EXTRACT:
Hormones

Transgender teens no longer need court nod for hormone treatment


Teenagers with gender dysphoria will be able to access stage 2 hormone treatment without the approval of the Family Court, following a landmark court ruling.

In recent years, adolescents have been able access stage 1 (puberty blocking treatment) with parental consent.

But they could only progress to stage 2 – gender-affirming hormone treatment – if they were declared Gillick competent by a court, following the court’s decision over the 2013 case re Jamie.

However on November 30 the Full Bench of the Family Court of Australia reversed this decision and set the new precedent with its ruling in the case Re Kelvin.

The case, concerning a 16-year-old transgender youth who applied to the Family Court to approve his testosterone treatment, was referred to the higher court to consider.

The decision was hailed “the greatest advancement in transgender rights for children and adolescents in Australia” by the Royal Children’s Hospital in Melbourne, which has received 130 referrals to its gender service this year, and was involved in the case.

PROVIDED MATERIAL:
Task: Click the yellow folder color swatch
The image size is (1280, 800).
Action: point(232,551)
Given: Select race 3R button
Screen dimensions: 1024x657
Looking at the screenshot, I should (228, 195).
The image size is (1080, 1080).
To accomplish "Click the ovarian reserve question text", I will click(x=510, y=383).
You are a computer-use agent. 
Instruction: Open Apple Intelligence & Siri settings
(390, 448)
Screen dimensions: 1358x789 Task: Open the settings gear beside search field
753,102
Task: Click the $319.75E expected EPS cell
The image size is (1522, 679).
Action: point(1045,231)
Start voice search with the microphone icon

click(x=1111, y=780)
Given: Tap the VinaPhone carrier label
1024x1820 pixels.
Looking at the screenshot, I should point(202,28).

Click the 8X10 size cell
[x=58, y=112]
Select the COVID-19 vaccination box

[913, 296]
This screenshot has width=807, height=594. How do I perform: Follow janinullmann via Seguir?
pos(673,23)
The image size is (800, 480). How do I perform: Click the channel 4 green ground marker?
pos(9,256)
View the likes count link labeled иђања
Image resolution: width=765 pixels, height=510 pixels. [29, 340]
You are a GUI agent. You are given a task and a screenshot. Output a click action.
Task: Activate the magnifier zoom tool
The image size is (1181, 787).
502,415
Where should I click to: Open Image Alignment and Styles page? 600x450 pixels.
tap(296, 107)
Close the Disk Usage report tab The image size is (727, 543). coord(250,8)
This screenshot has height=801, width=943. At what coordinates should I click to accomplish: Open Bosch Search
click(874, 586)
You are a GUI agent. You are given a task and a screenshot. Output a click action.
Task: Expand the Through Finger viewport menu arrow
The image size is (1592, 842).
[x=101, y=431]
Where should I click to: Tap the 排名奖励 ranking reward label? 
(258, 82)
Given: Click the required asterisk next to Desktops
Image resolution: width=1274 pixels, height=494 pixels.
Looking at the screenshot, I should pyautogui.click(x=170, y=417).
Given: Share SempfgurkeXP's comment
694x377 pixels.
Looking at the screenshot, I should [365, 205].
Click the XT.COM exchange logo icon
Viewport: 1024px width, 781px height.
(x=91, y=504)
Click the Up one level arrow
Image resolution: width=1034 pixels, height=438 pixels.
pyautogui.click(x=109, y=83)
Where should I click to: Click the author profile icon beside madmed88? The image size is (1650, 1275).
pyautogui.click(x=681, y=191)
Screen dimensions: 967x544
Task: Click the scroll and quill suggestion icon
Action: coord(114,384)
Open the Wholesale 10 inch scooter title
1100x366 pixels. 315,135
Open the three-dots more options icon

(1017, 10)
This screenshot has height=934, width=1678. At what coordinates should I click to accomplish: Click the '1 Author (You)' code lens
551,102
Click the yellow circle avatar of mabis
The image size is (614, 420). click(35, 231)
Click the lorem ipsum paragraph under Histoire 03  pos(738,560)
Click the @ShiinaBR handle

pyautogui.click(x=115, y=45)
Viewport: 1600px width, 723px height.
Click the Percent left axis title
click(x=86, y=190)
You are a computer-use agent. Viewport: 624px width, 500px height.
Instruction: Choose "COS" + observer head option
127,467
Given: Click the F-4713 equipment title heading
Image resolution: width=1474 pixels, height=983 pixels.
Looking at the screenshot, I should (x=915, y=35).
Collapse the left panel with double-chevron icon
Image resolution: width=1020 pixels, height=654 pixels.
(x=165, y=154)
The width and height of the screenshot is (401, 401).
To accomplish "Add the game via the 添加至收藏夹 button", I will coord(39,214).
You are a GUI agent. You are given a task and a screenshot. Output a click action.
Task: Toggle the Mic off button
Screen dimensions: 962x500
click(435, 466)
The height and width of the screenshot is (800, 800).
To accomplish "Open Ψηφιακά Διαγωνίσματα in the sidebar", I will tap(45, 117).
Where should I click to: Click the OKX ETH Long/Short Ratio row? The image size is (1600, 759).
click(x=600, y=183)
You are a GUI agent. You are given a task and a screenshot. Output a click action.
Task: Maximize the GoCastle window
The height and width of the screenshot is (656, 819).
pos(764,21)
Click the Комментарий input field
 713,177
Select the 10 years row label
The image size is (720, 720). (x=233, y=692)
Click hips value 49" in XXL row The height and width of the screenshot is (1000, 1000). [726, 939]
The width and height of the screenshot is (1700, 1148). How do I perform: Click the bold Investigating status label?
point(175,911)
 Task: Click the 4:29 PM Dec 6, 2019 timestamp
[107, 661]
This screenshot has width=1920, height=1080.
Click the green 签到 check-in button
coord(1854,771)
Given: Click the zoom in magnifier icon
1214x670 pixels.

QUESTIONS TO ANSWER:
1. According to the article on transgender teens and hormone treatment, how many referrals has the Royal Children's Hospital's gender service received this year?
2. Transcribe the passage of the article on transgender teens and hormone treatment starting at "In recent years, adolescents" and ending at "the case Re Kelvin.".
You will not need the items.

ACTIVITY ANSWERS:
1. 130 referrals.

2.
In recent years, adolescents have been able access stage 1 (puberty blocking treatment) with parental consent.

But they could only progress to stage 2 – gender-affirming hormone treatment – if they were declared Gillick competent by a court, following the court’s decision over the 2013 case re Jamie.

However on November 30 the Full Bench of the Family Court of Australia reversed this decision and set the new precedent with its ruling in the case Re Kelvin.